Cemeteries help us divide what really matters from what really does not. What matters most is who we chose to ultimately trust in this life—ourselves or our Creator. That’s a serious decision.

But once that decision’s made, cemeteries also remind us that life is far too precious to be taken too seriously. God is the God of all joy. Those who love him can dance in his presence both here and hereafter. They know better than to think that love and laughter and beauty cease on the other side of the tombstone.


 Copyright 2010 by Curtis K. Shelburne. Permission to copy without altering text or for monetary gain is hereby granted subject to inclusion of this copyright notice.

Tuesday, October 5, 2010

"You Must Read and Understand These Instructions"



I just bought a new weed-eater. The old one was sputtering along just fine in excellent two-cycle engine form, but two of my sons have just moved into a different house and needed weed-whacking equipment. In a gesture of paternal magnanimity, I donated the old weed-destroyer to the cause. I didn’t tell them that it will likely out-value anything else left in the estate for them when I’ve departed. But they seemed appreciative.

Anyway, I ceremonially handed over the old weed-eater and straightway departed (in a less final sense) to procure a new one. The shopping trip was like all my shopping trips. I wasted gas going to four stores to save money and ended up back at the first store lined up to pay twice as much as I thought the item would cost. Oh, well.

When I got my shiny new weed-whacker home, I was tempted to fire it up just to check out the brand new thimble-sized engine, but it was midnight. And I’d given my (mixed) gas can away, too, and couldn’t buy a new one and get the petrol cocktail mixed up (shaken, not stirred) until Monday. That gave me time to sit the new machine in the living room floor for the weekend and actually look through the instructions.
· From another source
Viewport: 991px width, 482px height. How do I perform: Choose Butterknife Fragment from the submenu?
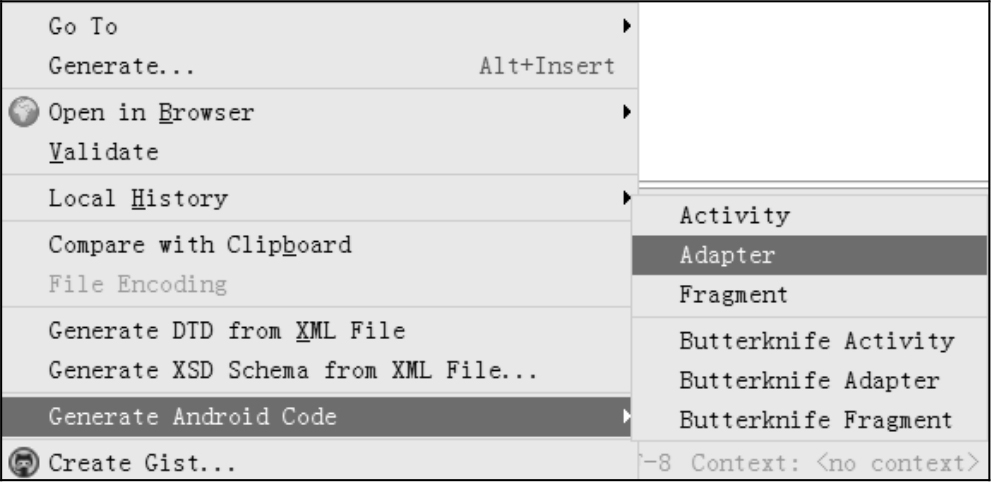coord(816,418)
Once I’d trimmed the two manuals down to the King’s English only, I was left with eighty-four pages of weed-eater literature. Actually, only twenty-six pages of that counted as “instructions.” The lion’s share was the “safety manual.” This is evidently a vicious machine.

Of course, there was very little plot to the two-volume novel. Most of the pages were covered with lawyer droppings. Safety booklets will soon come, no doubt, attached to every nail you buy at your local hardware store. It’s a wonder restaurants don’t include such manuals with their toothpicks.

But I read and learned . . .

The muffler is hot. Good.

The State of California (which knows so much more than other states, except how to balance budgets) knows that sucking in weed-eater exhaust can cause birth defects.

This thing could amputate my fingers. I’d have to be pretty determined to be fingerless, but it could happen.

It’s a bad idea to run it indoors, to use it to shorten power lines, or to operate it when drunk.

And so on.

I’m not finished reading yet, partly because reading these manuals, I’m warned, is not enough. I must “read and understand” all of these warnings. I’m not sure I’ll ever be able to check off that last part.

The Maker of this world was kind enough to include a manual that we really should read and, yes, do our best to understand. He wrote it not to keep Heaven out of court, but to keep us out of trouble. But by far the main reason he wrote it was to point us not to the law but to the Savior.